Notably, the new incarnations of cold-hearted procedurals, an apparently still-ascending genre that in another way speaks to a constant state of dread, feature women in lead roles. TV is now chasing not just the CBS "CSI" franchise but also the texture of NBC's hit show "Medium." And so you get the frozen face of Love Hewitt in "Ghost Whisperer," whose "Medium"-like qualities extend not only to Love Hewitt's gift for communicating with the dead but to the understanding husband with whom she speaks wearily in bed at the end of the day.

With all the doom, gloom and unexplained gore, three dramas that stuck out were "Inconceivable" on NBC, "Just Legal" on the WB and "Commander-in-Chief" on ABC. It's not that these shows look so good, it's that they exhibit a quaint faith in the idea that viewers still like their dramas once over lightly. Yes, TV can also be about people trying to get pregnant or the comedic relationship between a flawed sage and his innocent student.

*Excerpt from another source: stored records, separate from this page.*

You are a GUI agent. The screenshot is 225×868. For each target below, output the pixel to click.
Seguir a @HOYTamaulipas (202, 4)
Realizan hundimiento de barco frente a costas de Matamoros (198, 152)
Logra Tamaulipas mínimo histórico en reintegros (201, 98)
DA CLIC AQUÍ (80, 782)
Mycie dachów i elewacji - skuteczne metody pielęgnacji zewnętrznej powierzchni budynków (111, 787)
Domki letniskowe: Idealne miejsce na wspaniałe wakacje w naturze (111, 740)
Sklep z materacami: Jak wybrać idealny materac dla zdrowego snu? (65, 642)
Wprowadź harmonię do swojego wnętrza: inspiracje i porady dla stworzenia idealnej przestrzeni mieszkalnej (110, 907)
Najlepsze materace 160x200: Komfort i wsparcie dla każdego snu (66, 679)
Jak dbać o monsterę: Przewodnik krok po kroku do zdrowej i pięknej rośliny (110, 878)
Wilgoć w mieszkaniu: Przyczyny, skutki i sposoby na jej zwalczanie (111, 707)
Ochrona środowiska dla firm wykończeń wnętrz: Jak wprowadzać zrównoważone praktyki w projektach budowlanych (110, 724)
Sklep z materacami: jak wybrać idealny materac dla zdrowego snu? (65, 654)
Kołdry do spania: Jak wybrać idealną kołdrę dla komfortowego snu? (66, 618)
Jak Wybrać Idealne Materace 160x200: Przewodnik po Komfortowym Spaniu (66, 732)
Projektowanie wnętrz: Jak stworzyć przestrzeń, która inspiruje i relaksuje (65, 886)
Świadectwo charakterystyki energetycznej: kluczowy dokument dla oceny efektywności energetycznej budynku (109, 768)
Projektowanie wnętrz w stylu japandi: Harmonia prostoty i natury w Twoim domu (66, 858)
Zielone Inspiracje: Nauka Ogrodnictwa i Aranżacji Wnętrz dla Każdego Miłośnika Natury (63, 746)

That's "Just Legal," which stars Don Johnson as an aging alcoholic fleabag lawyer, and which counts as a light comedy from mega-producer Jerry Bruckheimer, who's running tally of TV shows, most much darker than this one, is at 10. In the trailer for the show, Johnson schools an 18-year-old kid (Jay Baruchel) in the ways of lawyering and living.

"Inconceivable," meanwhile, is a "Nip/Tuck"-ish drama-comedy set at a fertility clinic, NBC gambling on the idea that misadventures in the sperm and egg donor business is ripe for the kind of treatment the F/X series gives cosmetic surgeries. An ad buyer sitting next to me at Madison Square Garden found it offensive. It isn't good to be NBC right now. Their presentation, at Radio City Music Hall, was easily the most dour, not good considering that they're in fourth, where they used to be in first.